[PROVIDED DATA]

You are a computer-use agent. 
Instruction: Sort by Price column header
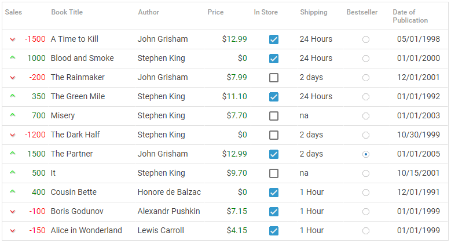[215, 12]
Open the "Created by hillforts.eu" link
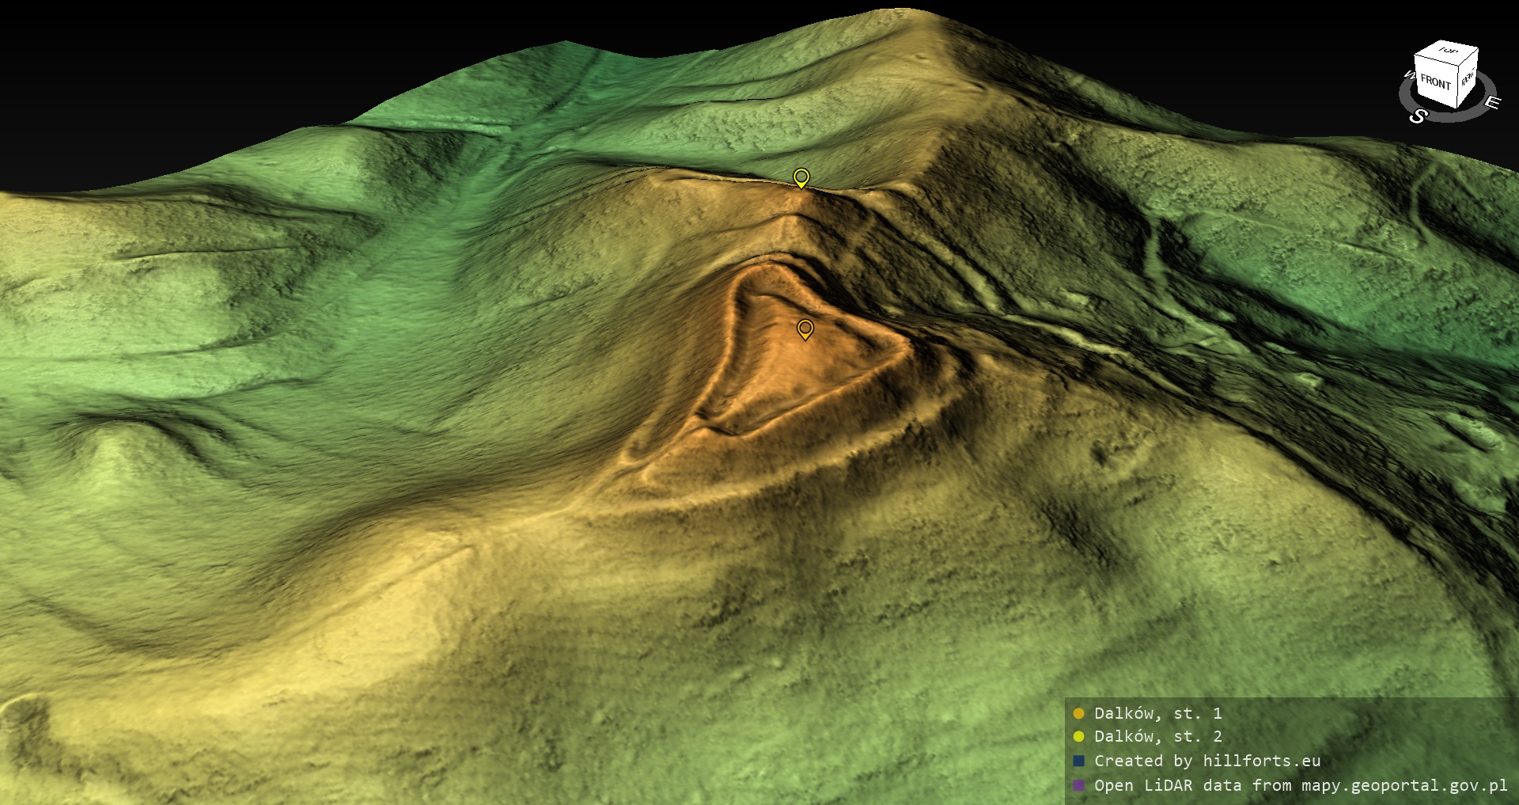The height and width of the screenshot is (805, 1519). [x=1206, y=761]
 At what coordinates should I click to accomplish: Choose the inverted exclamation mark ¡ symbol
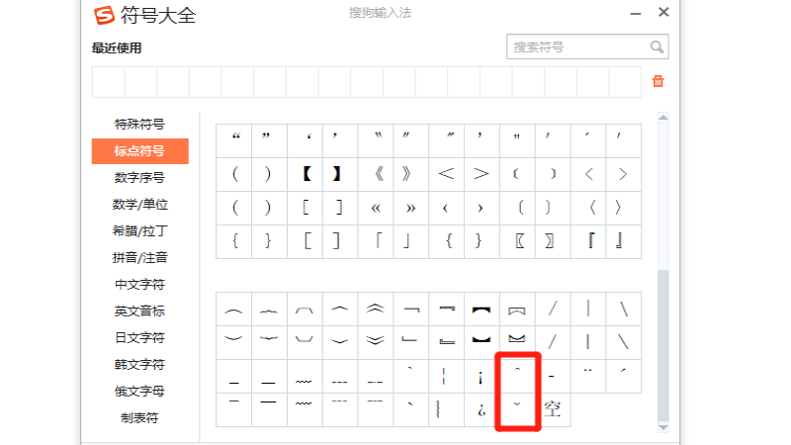(482, 376)
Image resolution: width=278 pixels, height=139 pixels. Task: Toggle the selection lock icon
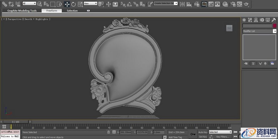coord(108,132)
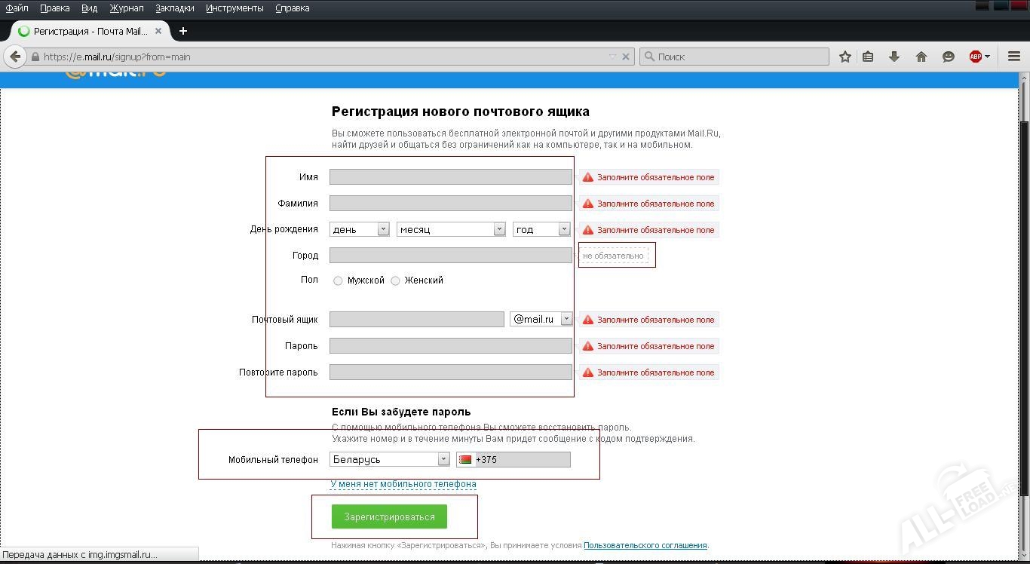Screen dimensions: 1030x564
Task: Go to the home page icon
Action: (x=921, y=57)
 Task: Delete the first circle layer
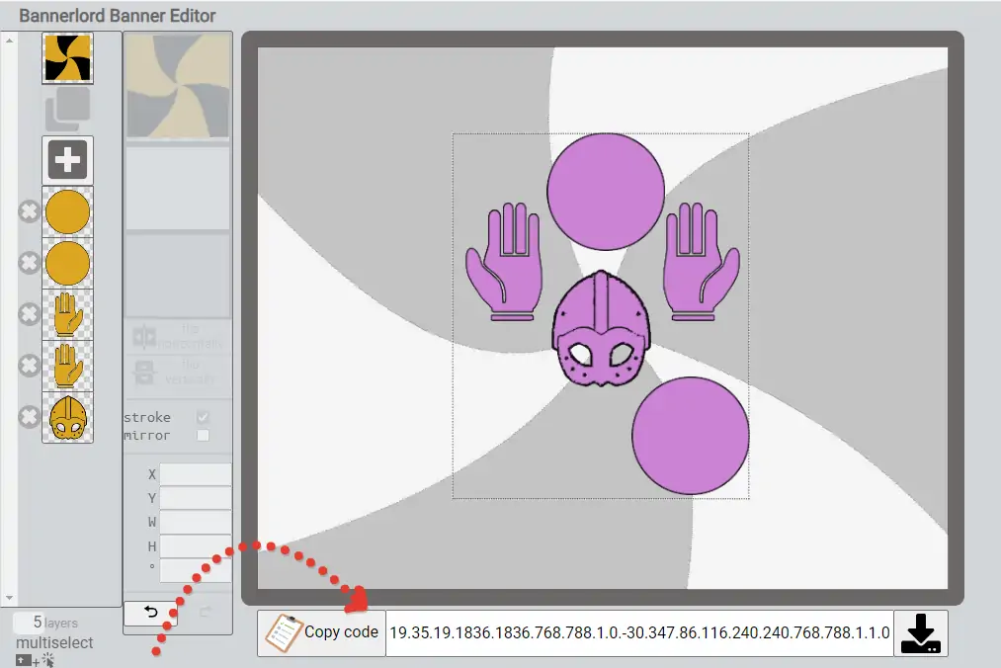[30, 211]
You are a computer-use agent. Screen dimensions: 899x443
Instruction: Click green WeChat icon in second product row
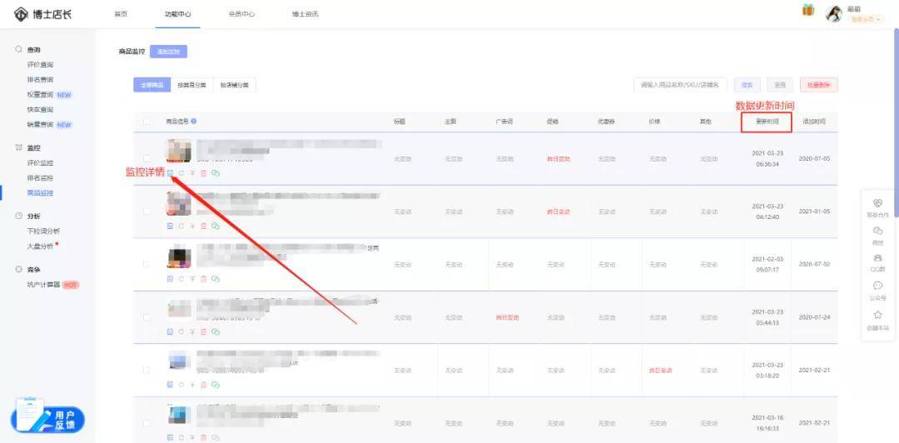pos(215,226)
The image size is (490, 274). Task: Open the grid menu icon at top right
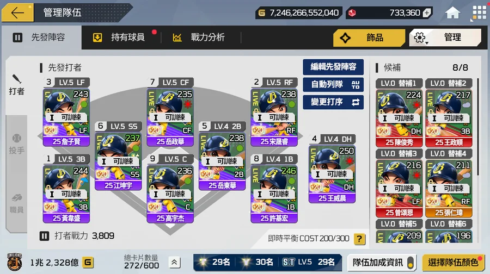pyautogui.click(x=479, y=13)

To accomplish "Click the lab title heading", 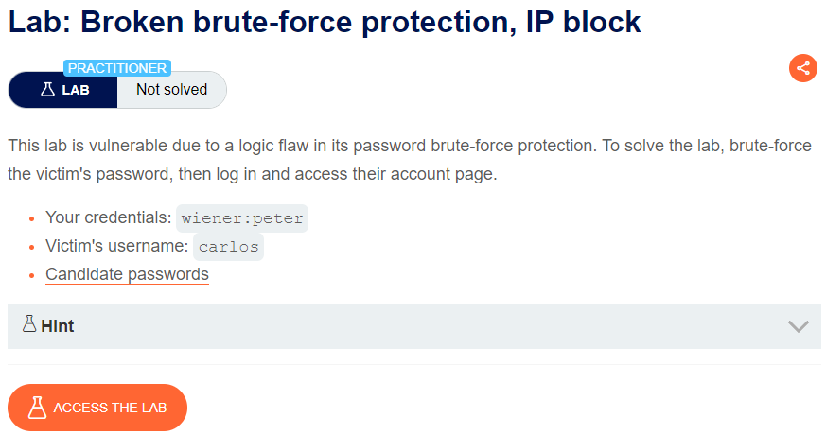I will (x=324, y=22).
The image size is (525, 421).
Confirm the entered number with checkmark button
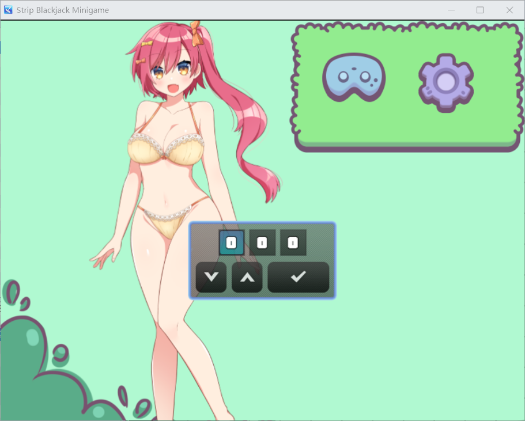point(298,277)
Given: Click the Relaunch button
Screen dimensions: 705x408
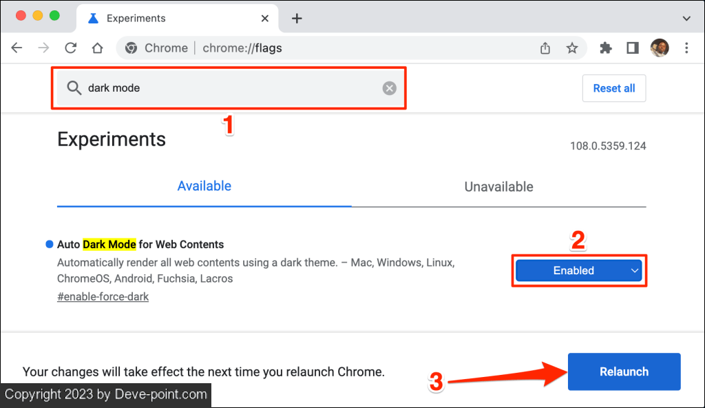Looking at the screenshot, I should tap(624, 371).
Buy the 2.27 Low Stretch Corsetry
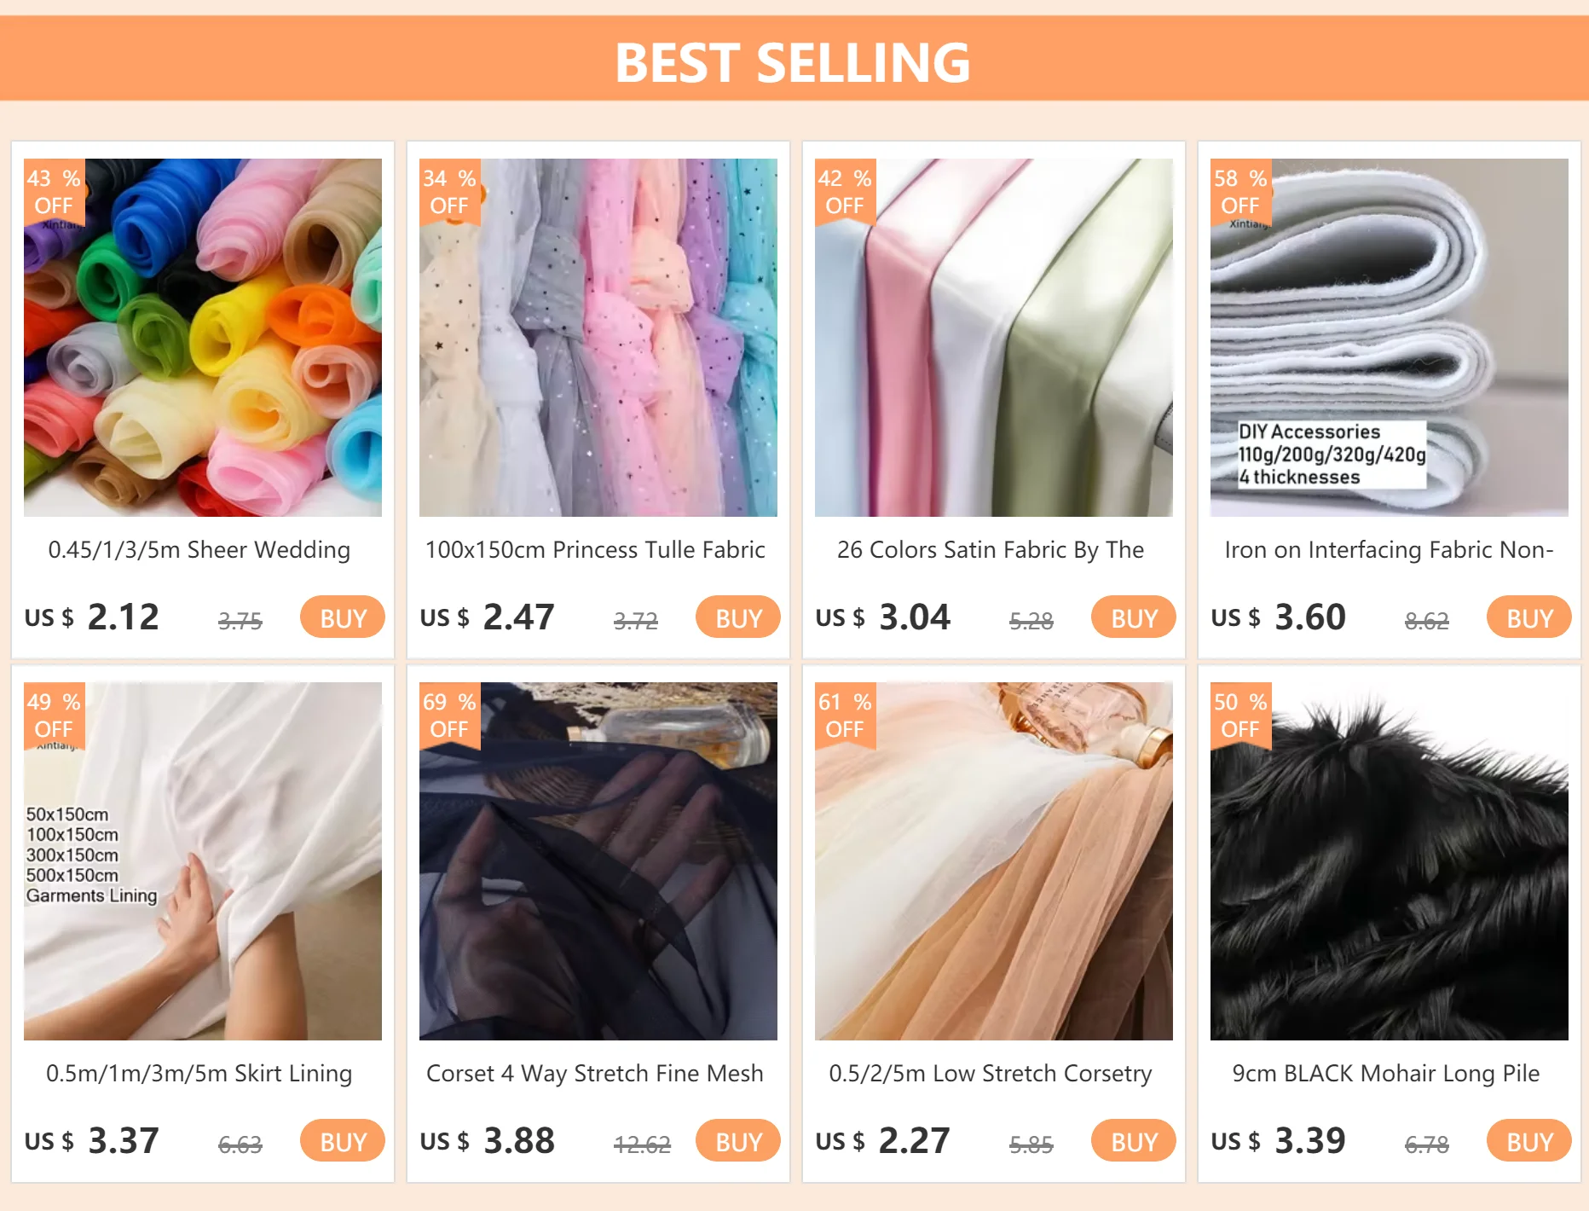This screenshot has height=1211, width=1589. [x=1134, y=1141]
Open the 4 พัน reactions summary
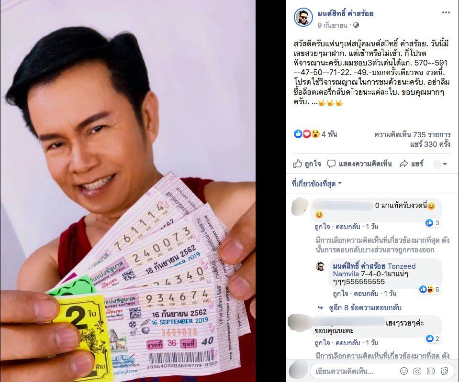 point(315,134)
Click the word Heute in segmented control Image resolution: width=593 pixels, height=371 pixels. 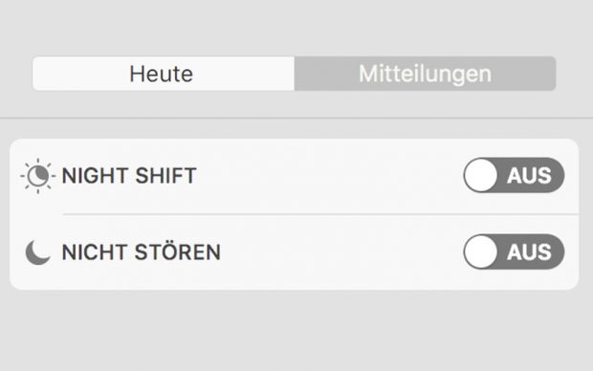pos(162,74)
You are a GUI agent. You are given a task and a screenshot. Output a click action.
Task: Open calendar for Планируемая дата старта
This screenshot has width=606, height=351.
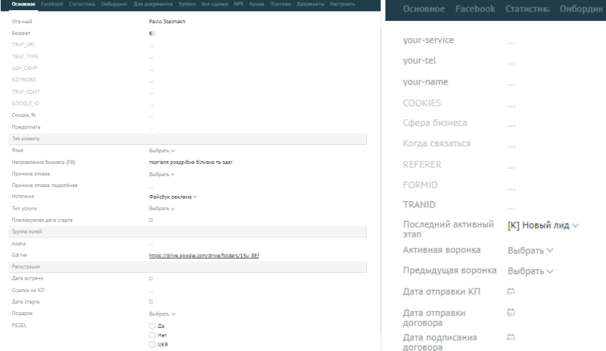151,220

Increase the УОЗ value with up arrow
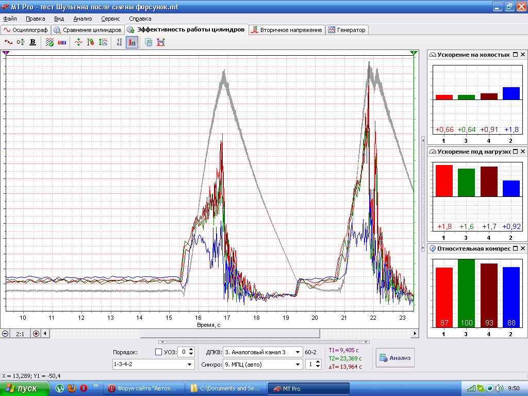pos(191,350)
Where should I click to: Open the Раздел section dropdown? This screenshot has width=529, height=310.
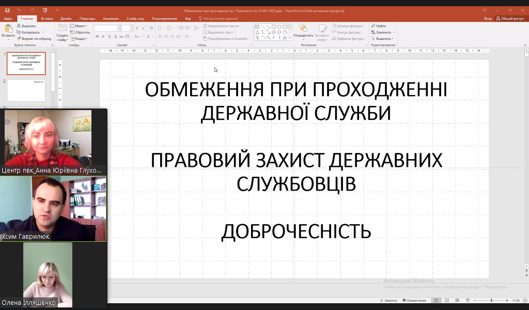80,38
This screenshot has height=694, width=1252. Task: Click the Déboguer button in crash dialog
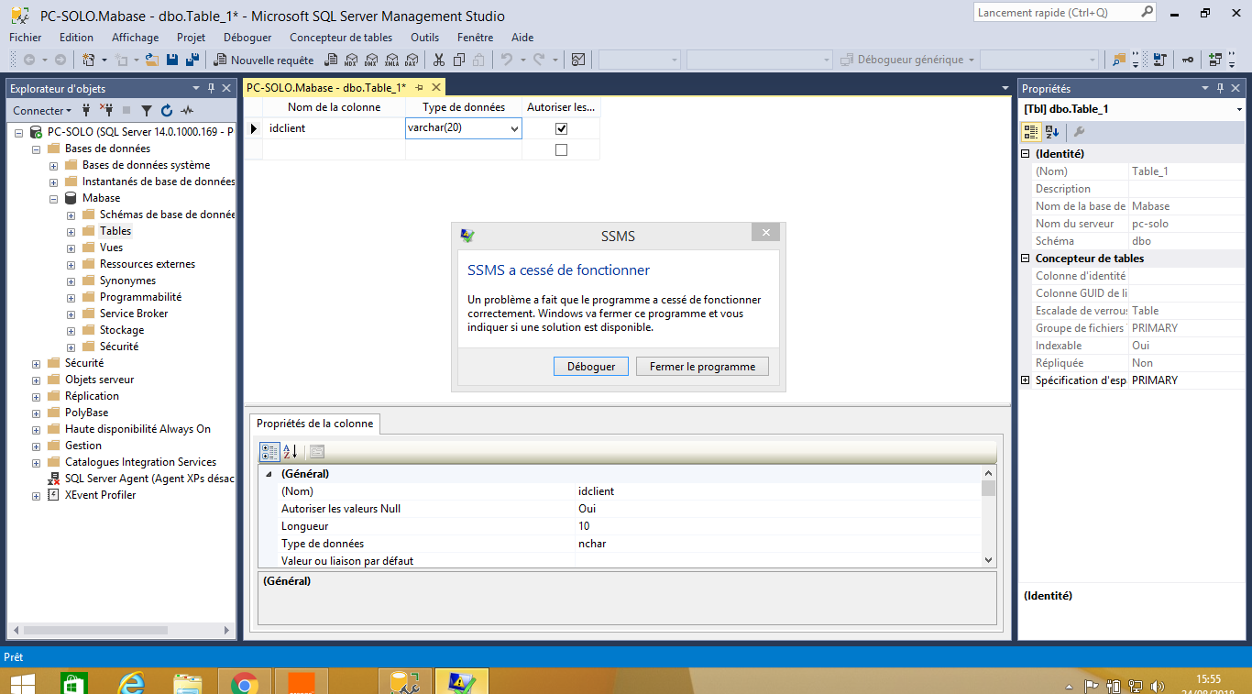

[/PROVIDED DATA]

PROBLEM DESCRIPTION: Show, from the material above, each line that includes the string "computer".

WRITTEN REPLY:
You are a computer-use agent. 
You are a computer-use agent. Screen dimensions: 899x443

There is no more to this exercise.